Tags: trump | commodities | risk | america | first

When Trump Puts America First, These 4 Commodities Are at Risk

When Trump Puts America First, These 4 Commodities Are at Risk
(Dollar Photo Club)

Friday, 26 January 2018 06:39 AM EST

Commodities would be particularly exposed if U.S. President Donald Trump’s decision to impose tariffs on foreign solar panels and washing machines sparks a tit-for-tat trade war with nations around the world.

The U.S. is both a major importer as well as exporter of raw materials, and China is one of its biggest partners. Beijing has been singled out by the president as especially guilty of undermining American industry. While Chinese officials have said the solar panel and washing machine tariffs were a “misuse” of trade measures, their response has until now been restrained.

Below we examine the potential flashpoints in the major commodities trade between the U.S. and China and how any possible disputes may play out.

Aluminum

Chinese aluminum has deep roots in the U.S., accounting for 31 percent of overseas purchases of the metal in semi-finished form. Trump is weighing the findings of a so-called Section 232 study into imports submitted by Commerce Secretary Wilbur Ross this month. The president has 90 days to respond to any threats by imposing tariffs and quotas or entering into talks with foreign producers to find a solution.

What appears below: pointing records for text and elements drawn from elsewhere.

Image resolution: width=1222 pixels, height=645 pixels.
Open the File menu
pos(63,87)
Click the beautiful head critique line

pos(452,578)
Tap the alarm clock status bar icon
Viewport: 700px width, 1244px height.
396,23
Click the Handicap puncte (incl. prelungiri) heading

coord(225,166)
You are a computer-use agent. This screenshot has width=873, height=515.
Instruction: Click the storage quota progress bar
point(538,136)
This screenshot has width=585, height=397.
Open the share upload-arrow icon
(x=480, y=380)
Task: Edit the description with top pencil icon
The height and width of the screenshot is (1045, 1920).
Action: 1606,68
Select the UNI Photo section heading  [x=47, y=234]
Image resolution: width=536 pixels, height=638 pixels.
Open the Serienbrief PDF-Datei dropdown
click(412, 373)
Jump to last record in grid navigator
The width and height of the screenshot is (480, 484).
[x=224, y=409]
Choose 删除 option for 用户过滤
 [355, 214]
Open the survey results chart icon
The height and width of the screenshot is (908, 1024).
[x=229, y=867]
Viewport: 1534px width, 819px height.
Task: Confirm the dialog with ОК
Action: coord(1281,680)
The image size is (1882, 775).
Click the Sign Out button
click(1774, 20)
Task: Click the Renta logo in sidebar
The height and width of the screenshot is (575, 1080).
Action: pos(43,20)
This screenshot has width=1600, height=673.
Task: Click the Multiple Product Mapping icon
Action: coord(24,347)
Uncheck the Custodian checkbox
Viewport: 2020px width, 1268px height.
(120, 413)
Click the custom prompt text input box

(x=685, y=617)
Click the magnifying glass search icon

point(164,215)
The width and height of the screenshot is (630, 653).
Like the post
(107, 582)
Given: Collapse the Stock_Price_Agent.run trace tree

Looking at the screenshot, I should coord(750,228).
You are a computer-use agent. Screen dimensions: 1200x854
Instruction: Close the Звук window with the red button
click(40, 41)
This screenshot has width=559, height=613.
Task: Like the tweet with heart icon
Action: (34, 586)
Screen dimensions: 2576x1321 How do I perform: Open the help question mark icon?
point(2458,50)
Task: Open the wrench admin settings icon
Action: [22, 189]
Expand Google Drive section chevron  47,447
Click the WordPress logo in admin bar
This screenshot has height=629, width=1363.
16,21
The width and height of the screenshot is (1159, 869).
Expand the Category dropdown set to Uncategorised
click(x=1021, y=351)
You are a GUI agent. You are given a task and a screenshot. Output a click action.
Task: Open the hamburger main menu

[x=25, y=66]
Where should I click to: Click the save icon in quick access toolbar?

Goldman Sachs Group Inc. this week warned Trump is “more likely than not” to slap levies on the metal that’s used in everything from cars to cans, potentially boosting costs for Americans.

Chicago-based Century Aluminum Co. has called for a 20 percent tariff on supply from most countries. While a boon to domestic producers, duties will be a risk for industries from automobile to beverages: brewer MillerCoors LLC said last year that higher prices would have to be passed on to consumers. Meanwhile, China’s exports of the metal are still growing: they reached a record along with output in 2017.

Steel

Trump’s also considering findings of a Section 232 study into steel. While the U.S. is the world’s biggest importer, it’s not as reliant on China as it is for aluminum. American purchases in the first eleven months of last year were about 32 million tons, with Canada, South Korea and Brazil its largest suppliers. The world’s No. 1 producer, China, isn’t even among the top-ten sellers. The Asian country’s exports are shrinking as it consumes more domestically, and the decline is seen as unlikely to reverse.

A U.S. decision to raise import barriers would have limited impact on the global market, while harming the American economy by making its steel more expensive, according to an executive from a major Japanese producer. While such trade measures wouldn’t pose a significant hurdle for Chinese exporters, they risk spurring other countries to pursue their own protectionist campaigns, said Tomas Gutierrez, an analyst at Kallanish Commodities.

Soybeans

If China wanted to hit back, soybeans could be a weapon. That would sting farmers in the U.S., which sold $13.9 billion worth of the commodity to the Asian nation in 2017. While America counts China as its biggest market for the oilseed used in animal feed, swelling global stockpiles and bumper crops forecast from Brazil to Argentina mean Beijing has a choice of sellers to turn to in the event of a retaliation on U.S. imports.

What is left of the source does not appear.